W innym wypadku spokojnie można odpuścić - poza podstawowym - czyli czy jest zajęta ;)
A uczucie na początku to co najwyżej zauroczenie - miłość zaczyna się trochę później a podstawą to nie marzyc i robić Bóg wie jakich planów - albo coś wyjdzie albo nic ;)
zastosować się do tytułów piosenek i na spokojnie ;)
Froggio [ Legionista ]
aj tam panowie ... łatwo wam mówić/pisać a mi już żal dupę ściska.
Ja nie mam nikogo, ona nie ma nikogo. Nic nie stało na przeszkodzie. Jestem pewien, że zbudowalibyśmy dobry związek. A jak znam siebie to włożyłbym w to nie 100 a 200 procent.
Coy2K [ Veteran ]
faktycznie Raz3r masz cojones (tak, pisze się cojones, nie cohones)... nie ma to jak udowadniać swoją wielkość poprzez napisanie smsa....po pijaku.
A ten tekst o modelce to w jakim konkretnie celu był ? tzn. ja wiem, ale będzie zabawniej jak sam napiszesz
Froggio ale przynajmniej nie ciągnąłeś tego przez X lat robiąc sobie wiecznie nadzieje.

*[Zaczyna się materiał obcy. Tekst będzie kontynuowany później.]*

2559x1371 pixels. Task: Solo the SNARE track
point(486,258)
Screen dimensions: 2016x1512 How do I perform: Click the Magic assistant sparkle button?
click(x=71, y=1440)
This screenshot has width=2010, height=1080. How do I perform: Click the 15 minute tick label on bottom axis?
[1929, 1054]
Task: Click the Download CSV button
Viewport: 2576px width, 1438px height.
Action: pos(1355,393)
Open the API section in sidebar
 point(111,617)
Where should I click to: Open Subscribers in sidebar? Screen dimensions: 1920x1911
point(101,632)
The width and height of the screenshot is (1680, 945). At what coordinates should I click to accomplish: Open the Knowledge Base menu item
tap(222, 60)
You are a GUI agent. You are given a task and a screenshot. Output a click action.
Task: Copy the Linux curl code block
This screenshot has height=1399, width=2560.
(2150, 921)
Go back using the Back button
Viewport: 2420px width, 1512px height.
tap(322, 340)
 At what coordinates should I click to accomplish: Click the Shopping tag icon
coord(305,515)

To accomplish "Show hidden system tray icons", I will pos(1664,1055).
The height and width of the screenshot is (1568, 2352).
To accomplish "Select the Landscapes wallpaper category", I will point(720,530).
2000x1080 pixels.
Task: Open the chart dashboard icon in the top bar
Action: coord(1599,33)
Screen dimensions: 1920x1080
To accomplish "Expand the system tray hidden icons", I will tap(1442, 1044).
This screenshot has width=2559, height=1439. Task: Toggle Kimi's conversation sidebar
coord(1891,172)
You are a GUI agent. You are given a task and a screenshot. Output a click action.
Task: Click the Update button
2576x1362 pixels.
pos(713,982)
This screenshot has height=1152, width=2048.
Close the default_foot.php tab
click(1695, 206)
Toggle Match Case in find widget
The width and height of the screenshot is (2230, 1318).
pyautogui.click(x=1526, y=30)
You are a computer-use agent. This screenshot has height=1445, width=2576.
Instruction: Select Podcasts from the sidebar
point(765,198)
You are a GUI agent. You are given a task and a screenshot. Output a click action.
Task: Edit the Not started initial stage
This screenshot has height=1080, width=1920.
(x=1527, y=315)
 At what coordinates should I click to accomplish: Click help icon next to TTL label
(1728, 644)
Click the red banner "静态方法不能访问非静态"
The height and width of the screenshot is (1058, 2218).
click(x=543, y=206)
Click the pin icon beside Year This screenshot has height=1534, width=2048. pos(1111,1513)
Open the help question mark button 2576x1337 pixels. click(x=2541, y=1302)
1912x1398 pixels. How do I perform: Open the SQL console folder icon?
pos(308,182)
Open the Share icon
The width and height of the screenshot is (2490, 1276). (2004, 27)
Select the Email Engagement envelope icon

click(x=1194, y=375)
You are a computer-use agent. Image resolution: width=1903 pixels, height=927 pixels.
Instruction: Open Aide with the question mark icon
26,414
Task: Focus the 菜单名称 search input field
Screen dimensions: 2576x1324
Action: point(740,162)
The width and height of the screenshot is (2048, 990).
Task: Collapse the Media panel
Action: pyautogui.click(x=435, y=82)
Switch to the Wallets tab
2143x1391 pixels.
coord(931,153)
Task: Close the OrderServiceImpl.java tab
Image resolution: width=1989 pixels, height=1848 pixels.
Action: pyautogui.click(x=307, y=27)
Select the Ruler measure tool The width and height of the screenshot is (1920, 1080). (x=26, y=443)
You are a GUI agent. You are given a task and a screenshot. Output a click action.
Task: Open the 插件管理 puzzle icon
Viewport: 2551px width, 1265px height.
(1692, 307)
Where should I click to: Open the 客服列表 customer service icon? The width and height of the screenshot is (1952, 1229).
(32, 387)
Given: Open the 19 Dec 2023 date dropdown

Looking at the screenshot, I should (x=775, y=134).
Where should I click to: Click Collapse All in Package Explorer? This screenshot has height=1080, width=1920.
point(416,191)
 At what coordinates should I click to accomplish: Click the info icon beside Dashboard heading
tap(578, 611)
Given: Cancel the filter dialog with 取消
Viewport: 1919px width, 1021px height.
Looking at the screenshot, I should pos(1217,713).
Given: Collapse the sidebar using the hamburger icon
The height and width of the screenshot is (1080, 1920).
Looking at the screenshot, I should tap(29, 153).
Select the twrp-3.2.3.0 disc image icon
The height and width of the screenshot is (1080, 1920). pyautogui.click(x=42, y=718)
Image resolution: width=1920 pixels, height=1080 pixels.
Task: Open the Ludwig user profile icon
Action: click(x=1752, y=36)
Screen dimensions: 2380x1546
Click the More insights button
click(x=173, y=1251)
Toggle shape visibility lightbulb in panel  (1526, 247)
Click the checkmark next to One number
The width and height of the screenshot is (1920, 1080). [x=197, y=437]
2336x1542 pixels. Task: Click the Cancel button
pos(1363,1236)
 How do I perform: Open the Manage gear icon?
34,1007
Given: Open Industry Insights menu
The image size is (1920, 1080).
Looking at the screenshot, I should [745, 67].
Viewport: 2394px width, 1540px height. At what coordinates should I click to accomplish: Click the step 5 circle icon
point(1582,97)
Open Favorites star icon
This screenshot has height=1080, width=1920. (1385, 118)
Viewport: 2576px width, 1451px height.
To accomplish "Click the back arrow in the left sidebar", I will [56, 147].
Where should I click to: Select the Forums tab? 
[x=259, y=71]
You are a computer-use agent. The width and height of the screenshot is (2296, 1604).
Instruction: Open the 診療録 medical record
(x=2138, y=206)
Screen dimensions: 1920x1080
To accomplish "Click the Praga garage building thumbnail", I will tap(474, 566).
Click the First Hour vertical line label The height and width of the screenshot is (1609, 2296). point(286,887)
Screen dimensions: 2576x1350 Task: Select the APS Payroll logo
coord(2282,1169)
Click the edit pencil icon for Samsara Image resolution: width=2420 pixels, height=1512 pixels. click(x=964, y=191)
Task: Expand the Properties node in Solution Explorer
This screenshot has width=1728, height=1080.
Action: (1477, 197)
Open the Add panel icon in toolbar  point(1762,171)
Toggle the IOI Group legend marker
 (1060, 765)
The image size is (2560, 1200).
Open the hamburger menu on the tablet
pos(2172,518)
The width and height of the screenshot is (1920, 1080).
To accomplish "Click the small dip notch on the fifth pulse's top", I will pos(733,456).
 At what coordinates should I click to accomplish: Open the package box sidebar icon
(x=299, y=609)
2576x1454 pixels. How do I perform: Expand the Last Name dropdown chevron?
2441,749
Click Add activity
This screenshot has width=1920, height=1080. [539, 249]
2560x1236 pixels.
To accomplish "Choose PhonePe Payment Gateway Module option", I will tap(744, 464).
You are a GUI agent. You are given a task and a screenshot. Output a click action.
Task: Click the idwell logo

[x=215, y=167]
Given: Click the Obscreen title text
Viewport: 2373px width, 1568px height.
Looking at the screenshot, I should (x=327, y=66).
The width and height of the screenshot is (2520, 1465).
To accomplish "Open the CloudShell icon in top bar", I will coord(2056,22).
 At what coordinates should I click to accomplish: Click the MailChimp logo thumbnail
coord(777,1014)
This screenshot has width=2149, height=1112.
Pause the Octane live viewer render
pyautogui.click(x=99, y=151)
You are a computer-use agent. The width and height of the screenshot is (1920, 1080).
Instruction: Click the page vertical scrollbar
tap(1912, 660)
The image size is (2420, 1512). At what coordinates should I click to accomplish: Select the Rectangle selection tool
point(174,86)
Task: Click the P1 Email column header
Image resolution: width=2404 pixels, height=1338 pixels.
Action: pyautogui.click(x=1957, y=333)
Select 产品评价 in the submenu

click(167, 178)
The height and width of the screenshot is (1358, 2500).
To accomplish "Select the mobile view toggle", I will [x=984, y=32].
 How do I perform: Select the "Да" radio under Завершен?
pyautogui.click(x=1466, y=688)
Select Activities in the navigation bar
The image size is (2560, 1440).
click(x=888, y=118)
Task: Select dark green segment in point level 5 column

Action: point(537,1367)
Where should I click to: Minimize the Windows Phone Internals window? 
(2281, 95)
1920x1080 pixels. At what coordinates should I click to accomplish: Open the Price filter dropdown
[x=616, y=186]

W przeciwieństwie do autora wątku poradzisz sobie w życiu :)
_agEnt_ [ Tajniak ]
Froggio,
"Przyjaźniliśmy się, spotykaliśmy się a to na kawie, a to na jakimś spacerze. Czasem poszliśmy do kina, teatru. Generalnie świetnie się dogadywaliśmy na wszystkie tematy (...). Tylko nie rozumiem dlaczego potraktowała mnie jako zwykłego kumpla? Myślałem że jestem dla niej kimś więcej ..."
Powodzenia :)
Lookash [ Legend ]
Pękam ze śmiechu jak to czytam :) Dziewczyna oferuje mu czas, żeby się pozwierzał -- ten naburmuszony mówi, że nic się nie dzieje i odchodzi. Dziewczyna wita go uśmiechem w szkole, ten naburmuszony przechodzi obok niej, czując satysfakcję, że nie odwzajemnił jej ani uśmiechu ani nic. Kary normalnie jej wymierza :)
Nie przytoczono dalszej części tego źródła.